[FFmpeg-devel] [PATCH] CrystalHD decoder support v3

Tue Feb 1 15:17:37 CET 2011

Hi,

mostly a naive pass on the code.

On Sun, 30 Jan 2011 18:53:08 -0800 Philip Langdale (by way of Philip Langdale ) wrote:
> diff --git a/libavcodec/crystalhd.c b/libavcodec/crystalhd.c
> new file mode 100644
> index 0000000..65bc285
> --- /dev/null
> +++ b/libavcodec/crystalhd.c
> @@ -0,0 +1,903 @@

> +#define OUTPUT_PROC_TIMEOUT 50
> +#define TIMESTAMP_UNIT 100000

I think a comment would be welcome (at least with the units) even
though the explanation is in the code.

> +static inline int extract_sps_pps_from_avcc(CHDContext *priv,
> +                                            uint8_t *data,
> +                                            uint32_t data_size)
> +{
> [...]
> +}

Do you think some code could be shared between this and and the mp4 to annex B bitstream filter?

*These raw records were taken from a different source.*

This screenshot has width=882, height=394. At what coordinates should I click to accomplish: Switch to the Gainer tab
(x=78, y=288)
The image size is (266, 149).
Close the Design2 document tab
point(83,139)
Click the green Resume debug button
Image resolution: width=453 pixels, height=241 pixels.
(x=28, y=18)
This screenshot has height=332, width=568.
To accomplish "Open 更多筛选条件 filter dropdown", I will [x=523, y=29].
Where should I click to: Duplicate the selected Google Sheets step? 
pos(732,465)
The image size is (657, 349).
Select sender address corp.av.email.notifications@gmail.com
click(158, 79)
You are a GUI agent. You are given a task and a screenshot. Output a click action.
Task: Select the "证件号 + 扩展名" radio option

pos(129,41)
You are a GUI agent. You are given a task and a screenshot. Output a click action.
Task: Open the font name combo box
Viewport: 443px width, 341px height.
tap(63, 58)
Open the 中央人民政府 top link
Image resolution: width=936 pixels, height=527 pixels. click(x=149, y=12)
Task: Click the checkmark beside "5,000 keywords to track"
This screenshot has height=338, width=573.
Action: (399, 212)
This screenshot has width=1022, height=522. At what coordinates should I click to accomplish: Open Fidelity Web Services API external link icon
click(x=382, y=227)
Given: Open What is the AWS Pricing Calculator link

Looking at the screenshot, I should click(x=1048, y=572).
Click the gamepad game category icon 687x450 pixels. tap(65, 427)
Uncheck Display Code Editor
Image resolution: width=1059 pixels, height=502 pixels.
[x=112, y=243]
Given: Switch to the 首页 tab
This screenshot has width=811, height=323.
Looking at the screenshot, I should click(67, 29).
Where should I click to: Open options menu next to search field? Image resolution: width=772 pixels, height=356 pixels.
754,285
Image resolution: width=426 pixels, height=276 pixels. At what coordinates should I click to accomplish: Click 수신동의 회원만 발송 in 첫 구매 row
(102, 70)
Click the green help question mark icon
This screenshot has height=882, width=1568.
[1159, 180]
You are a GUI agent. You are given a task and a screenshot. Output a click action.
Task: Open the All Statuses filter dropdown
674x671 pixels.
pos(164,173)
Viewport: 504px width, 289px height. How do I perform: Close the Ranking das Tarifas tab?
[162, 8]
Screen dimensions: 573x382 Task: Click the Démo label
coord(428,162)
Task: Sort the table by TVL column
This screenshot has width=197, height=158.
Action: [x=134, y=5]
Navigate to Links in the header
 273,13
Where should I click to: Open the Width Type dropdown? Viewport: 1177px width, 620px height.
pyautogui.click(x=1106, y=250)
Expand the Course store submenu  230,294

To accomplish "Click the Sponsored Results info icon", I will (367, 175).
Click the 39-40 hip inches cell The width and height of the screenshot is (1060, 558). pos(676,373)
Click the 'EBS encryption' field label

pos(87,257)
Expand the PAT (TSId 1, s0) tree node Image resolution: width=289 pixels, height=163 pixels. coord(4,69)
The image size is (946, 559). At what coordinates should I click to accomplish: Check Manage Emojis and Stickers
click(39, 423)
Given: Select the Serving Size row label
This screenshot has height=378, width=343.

> +static inline void print_frame_info(CHDContext *priv, BC_DTS_PROC_OUT *output)
> +{
> +    av_log(priv->avctx, AV_LOG_VERBOSE, "\tYBuffSz: %u\n", output->YbuffSz);
> +    av_log(priv->avctx, AV_LOG_VERBOSE, "\tYBuffDoneSz: %u\n",
> +           output->YBuffDoneSz);
> +    av_log(priv->avctx, AV_LOG_VERBOSE, "\tUVBuffDoneSz: %u\n",
> +           output->UVBuffDoneSz);
> +    av_log(priv->avctx, AV_LOG_VERBOSE, "\tTimestamp: %lu\n",
> +           output->PicInfo.timeStamp);

timestamp is an uint64_t

> +static inline void *memcpy_pic(void *dst, const void *src,
> +                               int bytesPerLine, int height,
> +                               int dstStride, int srcStride)
> +{
> +    int i;
> +    void *retval = dst;
> +
> +    for(i = 0; i < height; i++) {
> +        memcpy(dst, src, bytesPerLine);
> +        src = (const uint8_t*)src + srcStride;
> +        dst = (uint8_t*)dst + dstStride;
> +    }
> +    return retval;

you're not using the return value, why keeping it?

> +}
> +
> +
> +/*****************************************************************************
> + * OpaqueList functions
> + ****************************************************************************/
> +
> +static uint64_t opaque_list_push(CHDContext *priv, uint64_t reordered_opaque)
> +{
> +    OpaqueList *newNode = av_mallocz(sizeof (OpaqueList));

You should check newNode is not NULL.

> +    if (priv->head == NULL) {
> +        newNode->fake_timestamp = TIMESTAMP_UNIT;
> +        priv->head = newNode;
> +    } else {
> +        newNode->fake_timestamp = priv->tail->fake_timestamp + TIMESTAMP_UNIT;
> +        priv->tail->next = newNode;
> +    }
> +    priv->tail = newNode;
> +    newNode->reordered_opaque = reordered_opaque;
> +
> +    return newNode->fake_timestamp;
> +}
> +
> +static uint64_t opaque_list_pop(CHDContext *priv, uint64_t fake_timestamp)
> +{

Can you please document the behaviour of this function?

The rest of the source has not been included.